Exercise set.
- a) Summarize the haplogroup discussion in three sentences.
- b) Duplicate the haplogroup discussion between "I haplogrupe is" and "7 different clans?", inclusive.

We Serbs are what we are...and theth is I haplogroup..
..we are old europian people..
I haplogrupe is indigenous haplogroup of Europe...

Others can go if they are not pleased :)

Поздрав Браћо Срби!
Христос се роди!

Bosniaco
12-01-11, 00:06
Iapodos,

Where did you get the haplogroup for those Montenegrin clans? How would you know if a last name from FTDNA database is from a specific clan, especially if the last name shows up in 15 different places and in 7 different clans?

I would doubt that Piperi are I2a. I see them a stronger candidate for E1b1b. The same should be true for Bratonozici, Pastrovici, Mrkojevici (alongside Vasojevici and Kuci for which we already have some individual haplotypes).

Cheers.

Bosniaco, E1b1b1

Ivan
12-01-11, 03:28
Maciamo has hotspot of haplogroup G exactly there on his image concerning G spread (so I wonder where he got data for this)... hotspot of G may indicate that proto-Croats were related to Alans ...but it can as well be due to Liburnians...

Dataset extract.

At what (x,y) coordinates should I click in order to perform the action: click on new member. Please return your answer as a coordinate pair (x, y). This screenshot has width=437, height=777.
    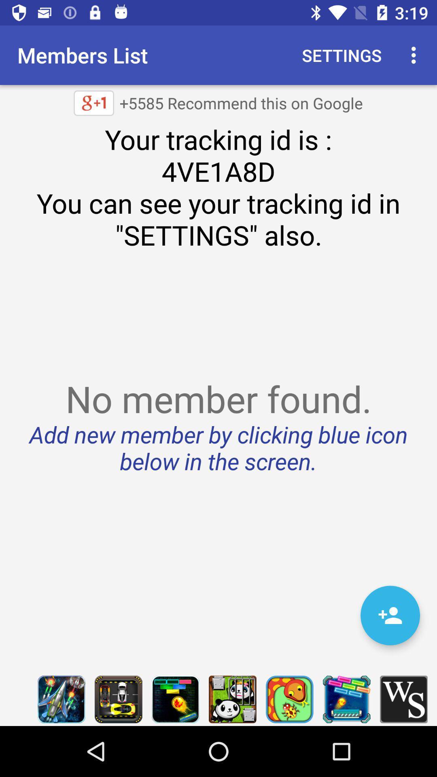
    Looking at the image, I should click on (390, 615).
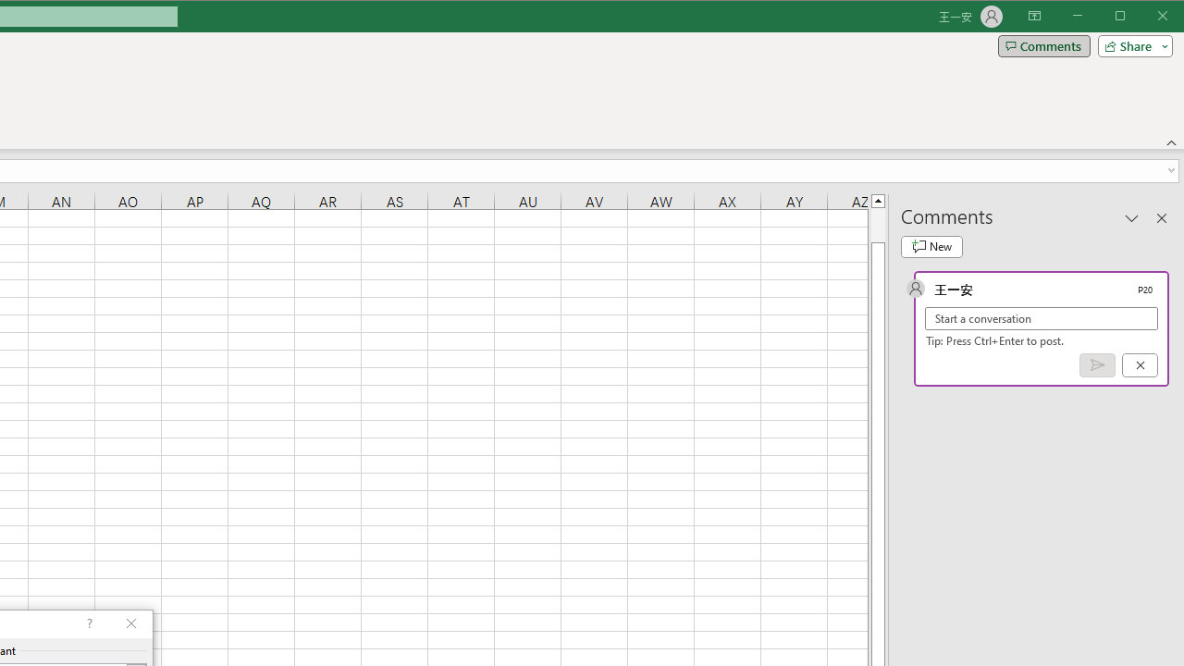 The image size is (1184, 666). I want to click on 'Collapse the Ribbon', so click(1171, 142).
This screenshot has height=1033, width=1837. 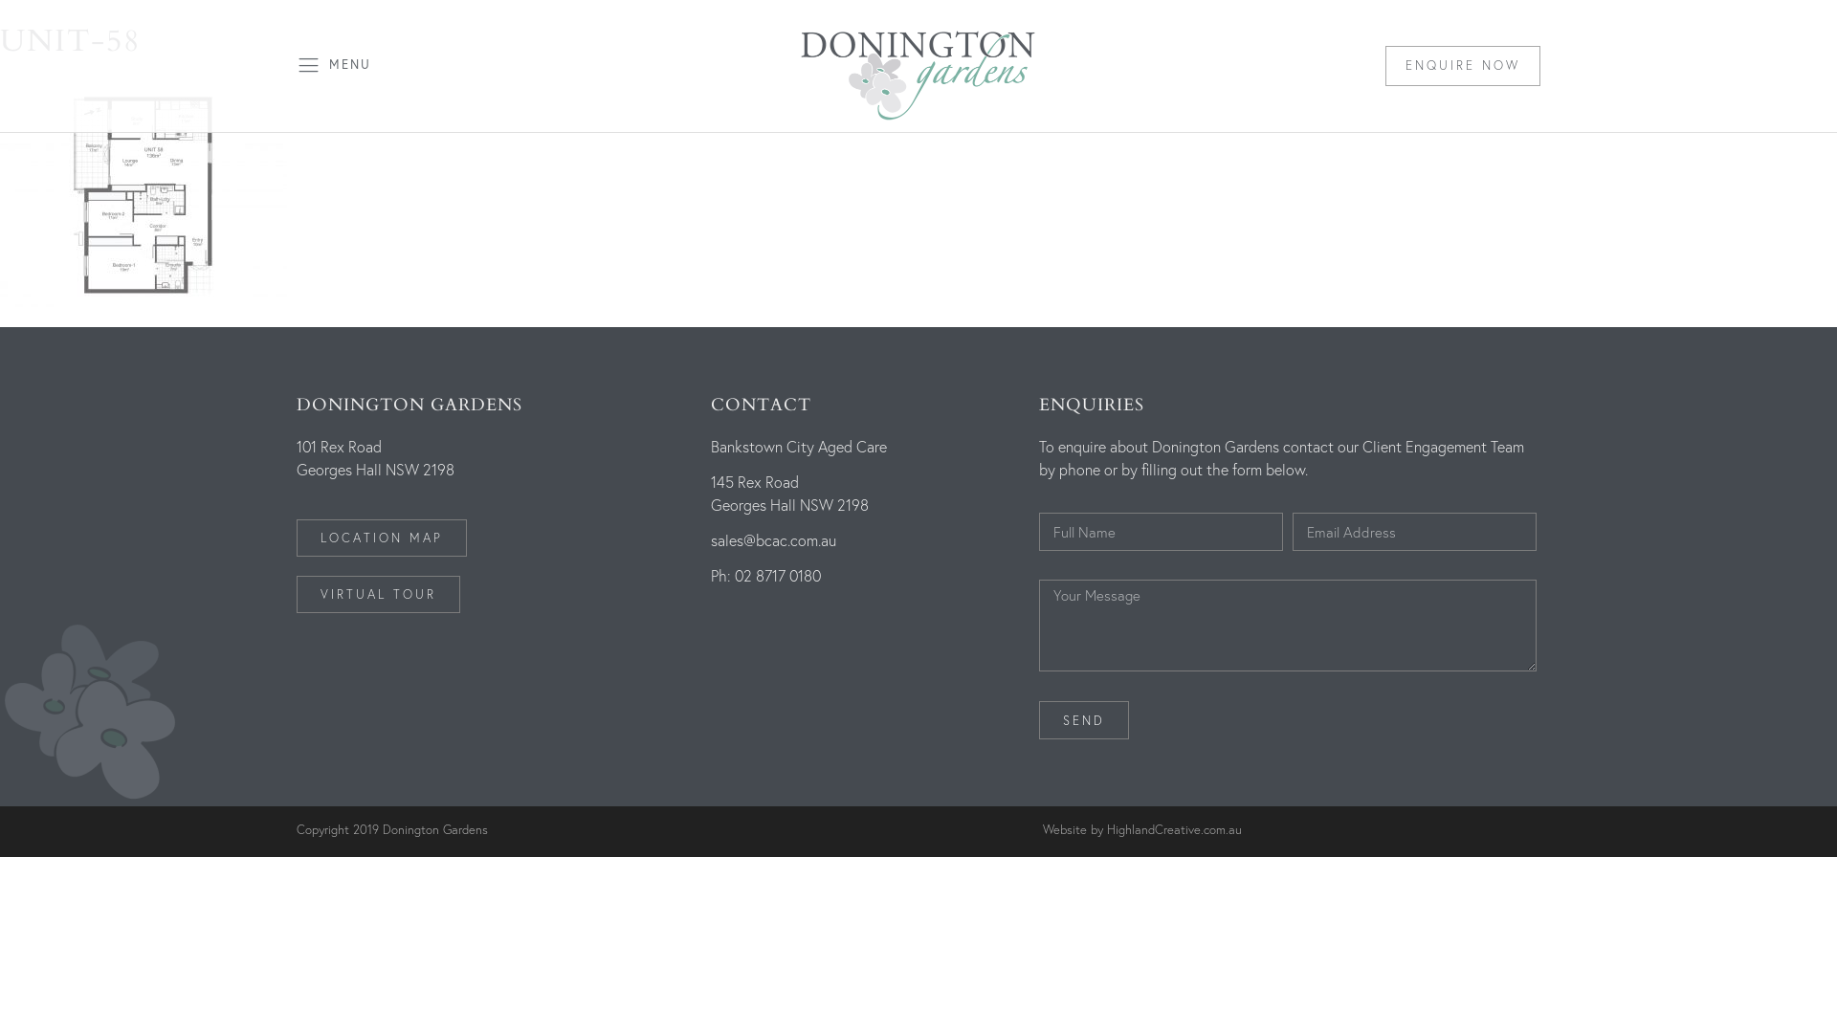 I want to click on 'MENU', so click(x=349, y=63).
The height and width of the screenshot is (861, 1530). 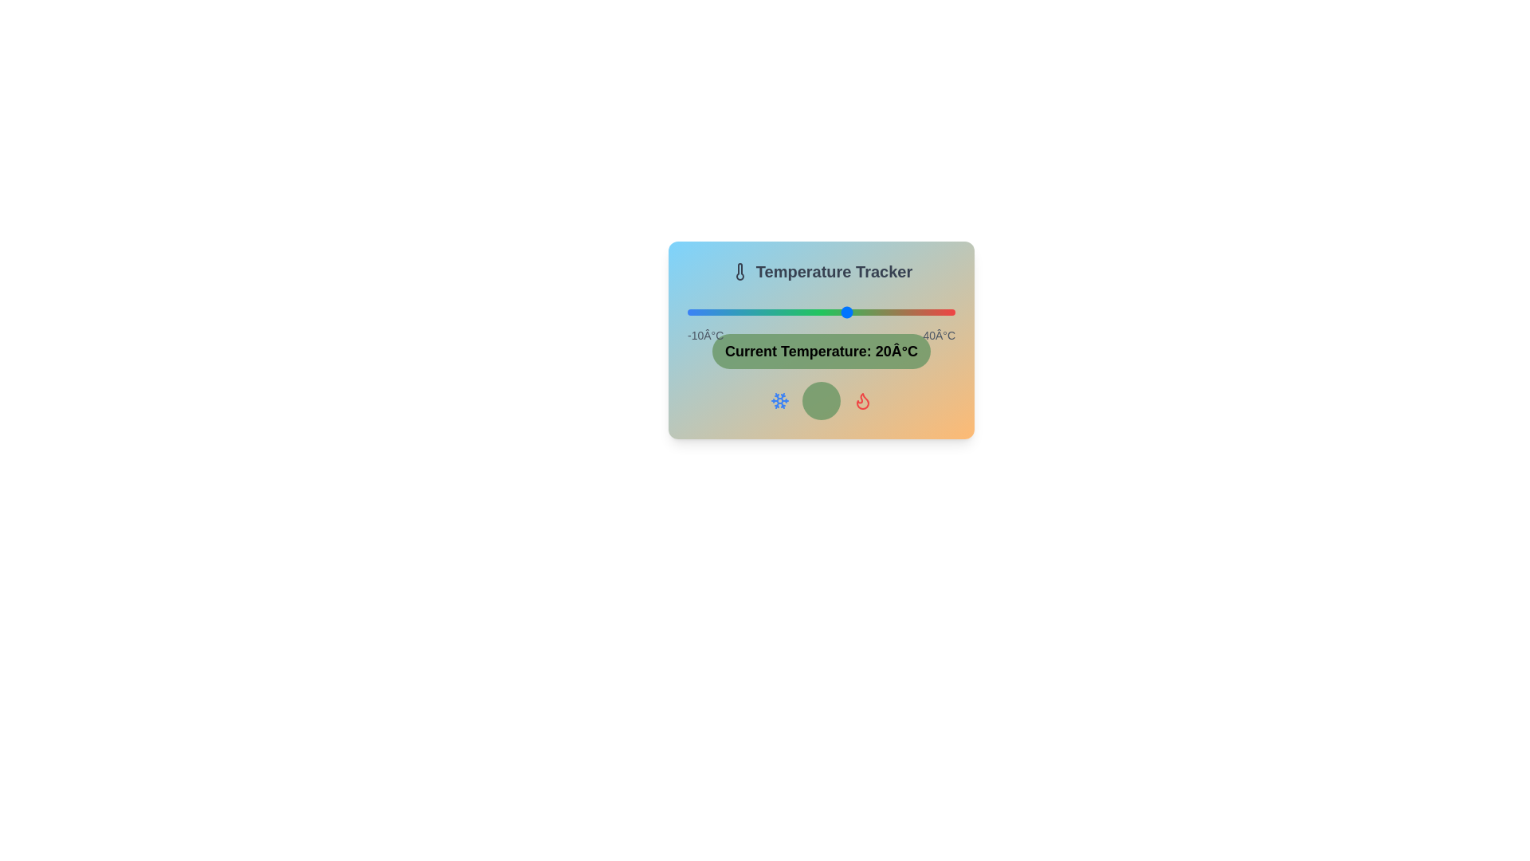 What do you see at coordinates (939, 312) in the screenshot?
I see `the temperature slider to 37°C` at bounding box center [939, 312].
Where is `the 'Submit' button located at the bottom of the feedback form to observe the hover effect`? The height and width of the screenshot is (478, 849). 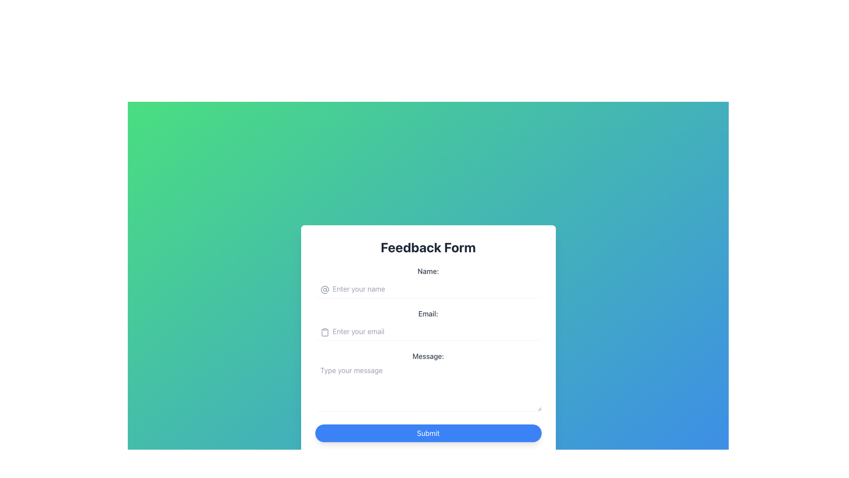
the 'Submit' button located at the bottom of the feedback form to observe the hover effect is located at coordinates (428, 433).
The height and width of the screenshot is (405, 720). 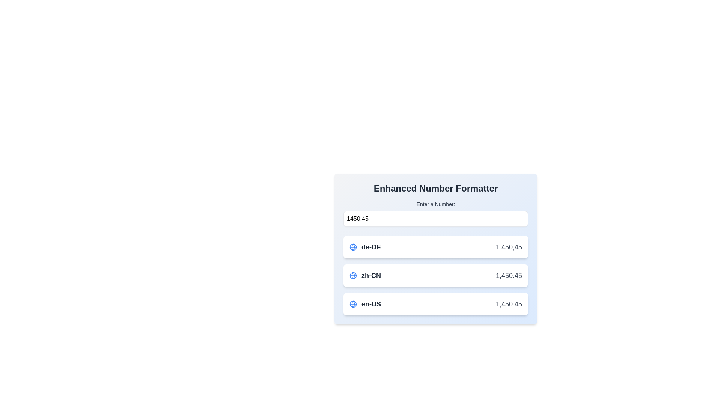 I want to click on the 'de-DE' text label, which is displayed in bold dark gray next to a globe icon in the first row of language options, so click(x=371, y=247).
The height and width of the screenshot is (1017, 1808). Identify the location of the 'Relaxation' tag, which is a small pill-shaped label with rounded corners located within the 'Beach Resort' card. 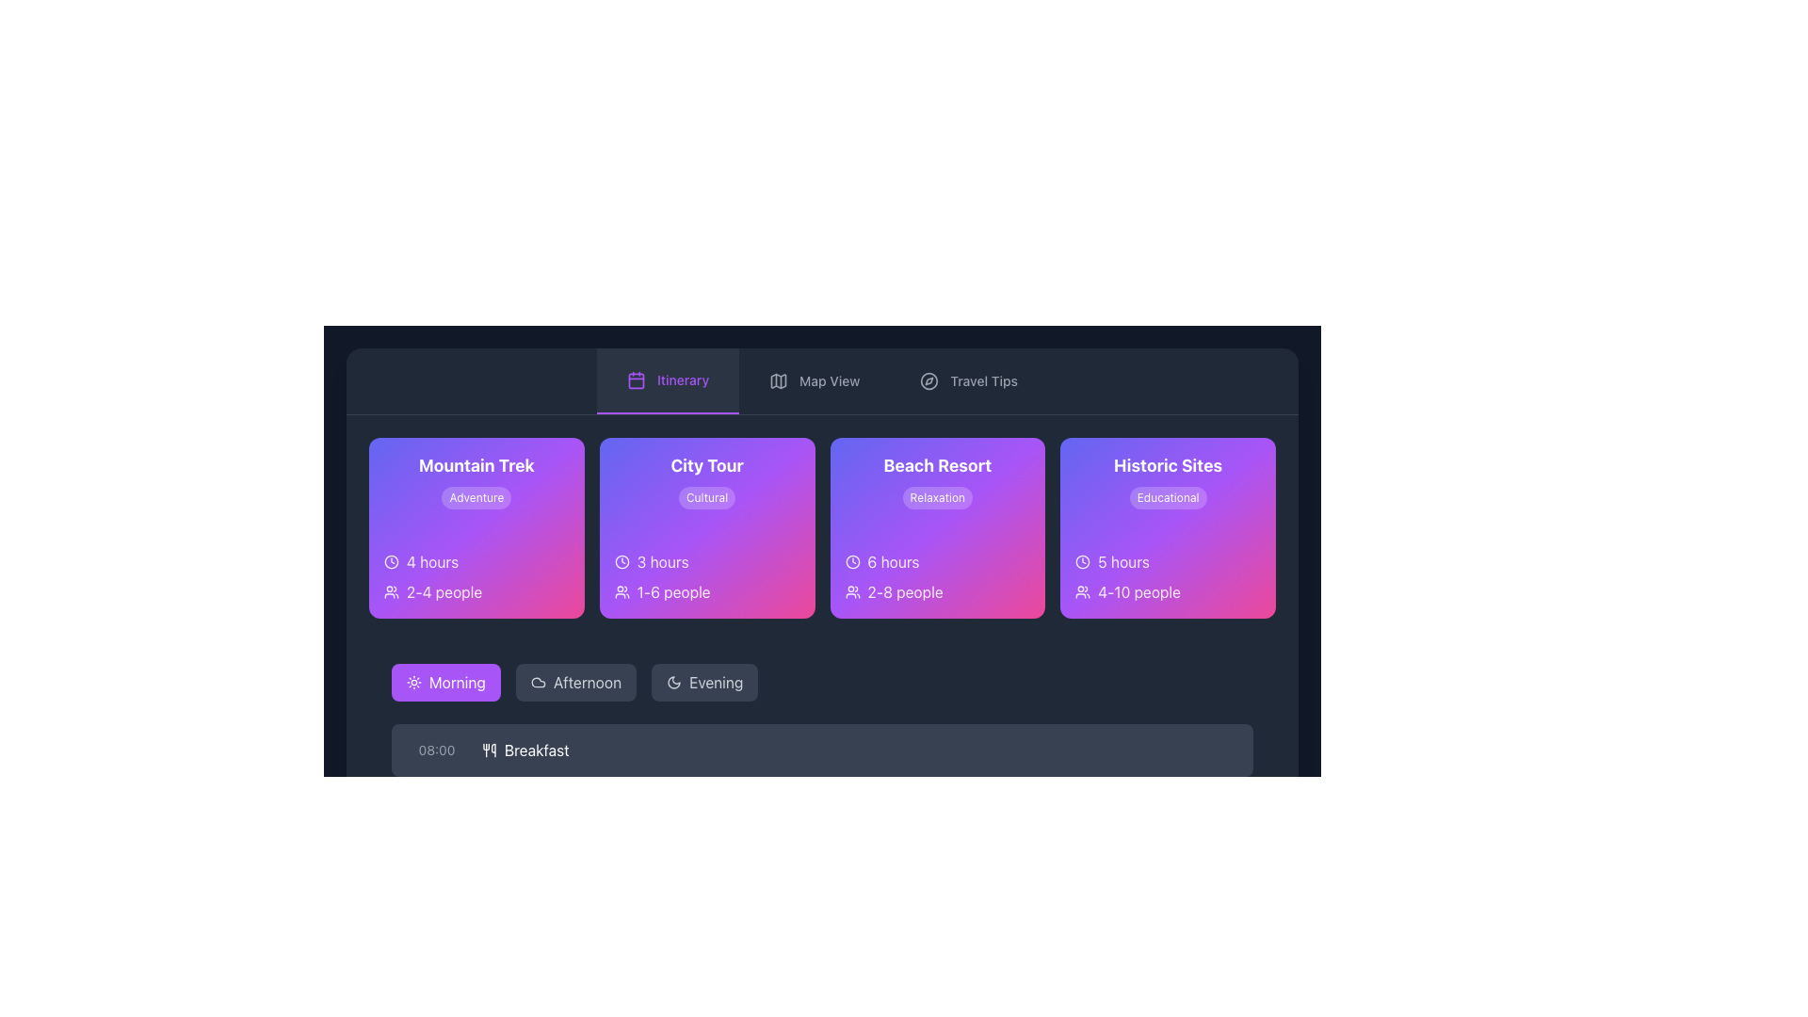
(937, 496).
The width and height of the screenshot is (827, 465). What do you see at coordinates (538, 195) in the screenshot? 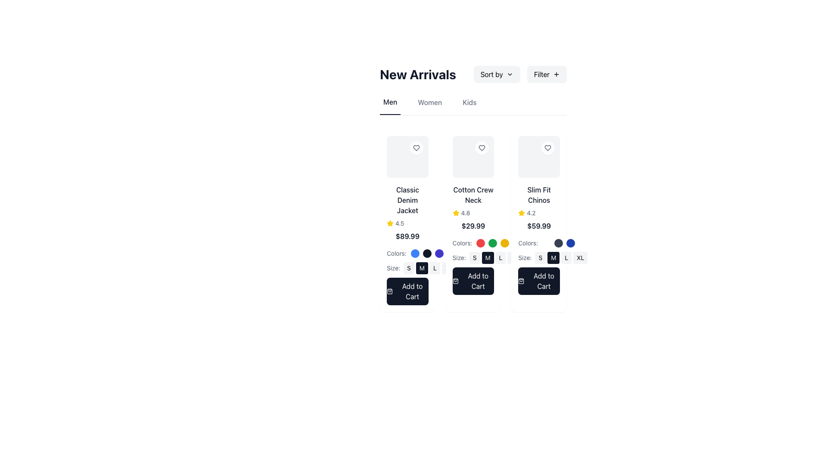
I see `the text label displaying the product name 'Slim Fit Chinos', which is located under the 'New Arrivals' section and is styled in a medium-weight dark gray font on a white background` at bounding box center [538, 195].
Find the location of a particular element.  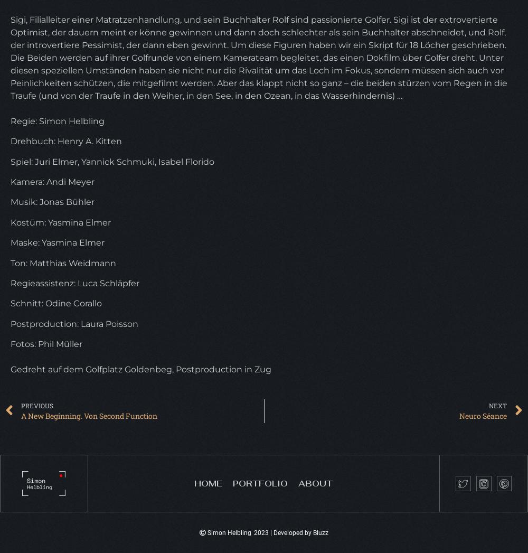

'Postproduction: Laura Poisson' is located at coordinates (74, 323).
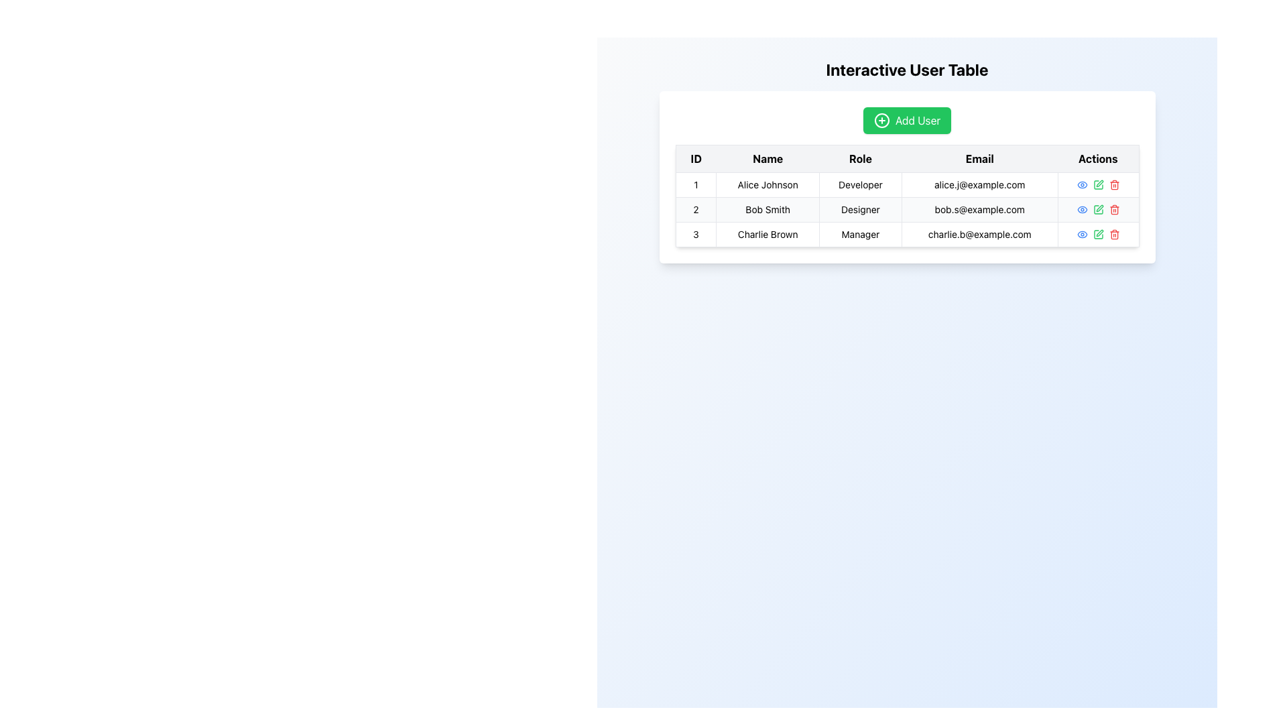 The width and height of the screenshot is (1287, 724). What do you see at coordinates (907, 209) in the screenshot?
I see `the second row of the user entry table` at bounding box center [907, 209].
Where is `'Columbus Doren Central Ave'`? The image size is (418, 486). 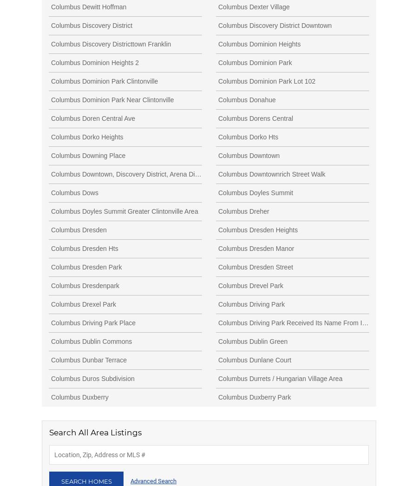
'Columbus Doren Central Ave' is located at coordinates (93, 117).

Answers to the exercises.
- a) One poster says that Serbs belong to haplogroup I, which they call the indigenous haplogroup of Europe. Bosniaco asks Iapodos where the haplogroups for certain Montenegrin clans came from and doubts that the Piperi are I2a, seeing them as a stronger candidate for E1b1b. Ivan notes that Maciamo's image shows a hotspot of haplogroup G there and suggests that it may point to a relation between proto-Croats and Alans, or may be due to Liburnians.

- b)
I haplogrupe is indigenous haplogroup of Europe...

Others can go if they are not pleased :)

Поздрав Браћо Срби!
Христос се роди!

Bosniaco
12-01-11, 00:06
Iapodos,

Where did you get the haplogroup for those Montenegrin clans? How would you know if a last name from FTDNA database is from a specific clan, especially if the last name shows up in 15 different places and in 7 different clans?